On Sunday, March 21,1965 more than 3,000 people began the second march, including blacks, whites, doctors, nurses, working class people, priests, nuns, rabbis, homemakers, students, actors, and farmers. Many famous people participated including Dr. Martin Luther King, Ralph Bunche, Coretta Scott King, Ralph Abernathy, and Andrew Young. It took five days for the protesters to reach their goal. Liuzzo marched the first full day and returned to Selma for the night. On Wednesday, March 24, she rejoined the march four miles from the end, where a “Night of the Stars” celebration was held the City of St. Jude with performances by many popular entertainers of the day, including Harry Belafonte, Sammy Davis, Jr., Joan Baez, and Dick Gregory. Liuzzo helped at the first aid station. On Thursday, Liuzzo and other marchers reached the state capitol building, with a Confederate flag flying above it. Martin Luther King addressed the crowd of 25,000, calling the march, a “shining moment in American history.”

After the march, Liuzzo insisted on helping shuttle people from Montgomery back to Selma. After dropping passengers in Selma, she and 19 years old Leroy Moton headed back to Montgomery. Liuzzo stopped at a red light, and a car with four white men pulled up alongside her. They saw a white woman and a black man in a car together. Because of segregation blacks and whites in the South did not share public facilities and race mixing often led to violence. These men belonged to the Ku Klux Klan (KKK), a group that supported the continuation of segregation. They followed Liuzzo, who tried to outrun them. They caught up with her car and opened fire. She was shot in the head and died in Lowndesboro, Alabama on March 25, 1965.

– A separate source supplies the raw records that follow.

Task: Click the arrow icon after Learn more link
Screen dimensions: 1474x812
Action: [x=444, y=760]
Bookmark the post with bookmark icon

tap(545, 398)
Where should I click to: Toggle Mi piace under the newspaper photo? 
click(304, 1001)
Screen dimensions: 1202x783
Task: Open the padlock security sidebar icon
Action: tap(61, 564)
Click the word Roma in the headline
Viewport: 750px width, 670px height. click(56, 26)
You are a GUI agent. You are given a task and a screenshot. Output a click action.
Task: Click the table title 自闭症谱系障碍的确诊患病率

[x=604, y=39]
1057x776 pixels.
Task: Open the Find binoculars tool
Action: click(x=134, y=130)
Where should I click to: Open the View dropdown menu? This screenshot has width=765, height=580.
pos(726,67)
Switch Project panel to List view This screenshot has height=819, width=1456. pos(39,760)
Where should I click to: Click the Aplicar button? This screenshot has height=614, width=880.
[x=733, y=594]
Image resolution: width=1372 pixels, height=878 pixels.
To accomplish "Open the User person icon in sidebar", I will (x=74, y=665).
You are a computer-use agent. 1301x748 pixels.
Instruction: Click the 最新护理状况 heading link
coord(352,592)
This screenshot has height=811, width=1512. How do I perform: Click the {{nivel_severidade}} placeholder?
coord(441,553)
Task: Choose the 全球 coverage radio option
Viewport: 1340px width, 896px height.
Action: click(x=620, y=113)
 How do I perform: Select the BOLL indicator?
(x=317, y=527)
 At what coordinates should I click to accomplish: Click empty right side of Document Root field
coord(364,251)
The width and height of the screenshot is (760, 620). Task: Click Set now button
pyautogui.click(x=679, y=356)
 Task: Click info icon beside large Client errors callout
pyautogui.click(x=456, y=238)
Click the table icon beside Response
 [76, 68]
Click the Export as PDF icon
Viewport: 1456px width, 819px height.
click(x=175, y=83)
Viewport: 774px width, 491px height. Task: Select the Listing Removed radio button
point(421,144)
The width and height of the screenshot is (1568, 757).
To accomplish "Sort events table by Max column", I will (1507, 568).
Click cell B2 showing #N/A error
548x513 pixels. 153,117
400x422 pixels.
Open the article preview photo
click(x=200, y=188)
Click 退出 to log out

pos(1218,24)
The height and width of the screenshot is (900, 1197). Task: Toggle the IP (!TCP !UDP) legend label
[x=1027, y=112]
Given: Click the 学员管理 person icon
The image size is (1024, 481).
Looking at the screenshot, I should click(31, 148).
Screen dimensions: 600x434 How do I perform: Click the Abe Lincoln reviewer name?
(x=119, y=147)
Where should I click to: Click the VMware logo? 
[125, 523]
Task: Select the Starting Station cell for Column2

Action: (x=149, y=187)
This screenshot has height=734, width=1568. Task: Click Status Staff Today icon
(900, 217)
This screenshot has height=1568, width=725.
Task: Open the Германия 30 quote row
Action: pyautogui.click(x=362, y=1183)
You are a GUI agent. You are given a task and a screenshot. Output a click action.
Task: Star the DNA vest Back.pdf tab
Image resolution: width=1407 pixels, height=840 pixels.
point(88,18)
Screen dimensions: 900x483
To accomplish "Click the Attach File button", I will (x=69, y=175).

On May 3, 1965, the trial of Liuzzo’s killers began. One of the men in the car, Gary Thomas Rowe, Jr., was an FBI informant and thus was protected by the FBI. The three others were indicted on a state charge of murder and a federal charge of civil rights violation. The all-white jury could not come to a decision and a mistrial was declared. The second trial began in October. The defense attorney attacked the credibility of the informant, Rowe, stating that he fabricated information. The men were found not guilty of murder. In the federal trial the defendants were found guilty of conspiracy to violate the civil rights of Liuzzo and were sentenced to ten years in prison, a landmark in southern legal history.

In 1978, investigations revealed that Rowe, the FBI informant, may have been involved in the bombing of a church in 1963 where four black girls were killed. In November of 1978, a grand jury indicted Rowe for the murder of Liuzzo, but he fought the extradition proceedings against him. In 1980, an FBI file revealed that Rowe had clubbed Freedom Riders and that the FBI had paid his medical bills and given him a $125 bonus. The Liuzzo children sued the FBI for $2 million, blaming Rowe and the FBI for the murder. A federal judge blocked Rowe’s extradition to Alabama. In Ann Arbor, Michigan, the Liuzzos got Rowe into court, but the judge threw out the case and ordered the family to pay back the government $80,000 in court costs. The family appealed and the fine was voided.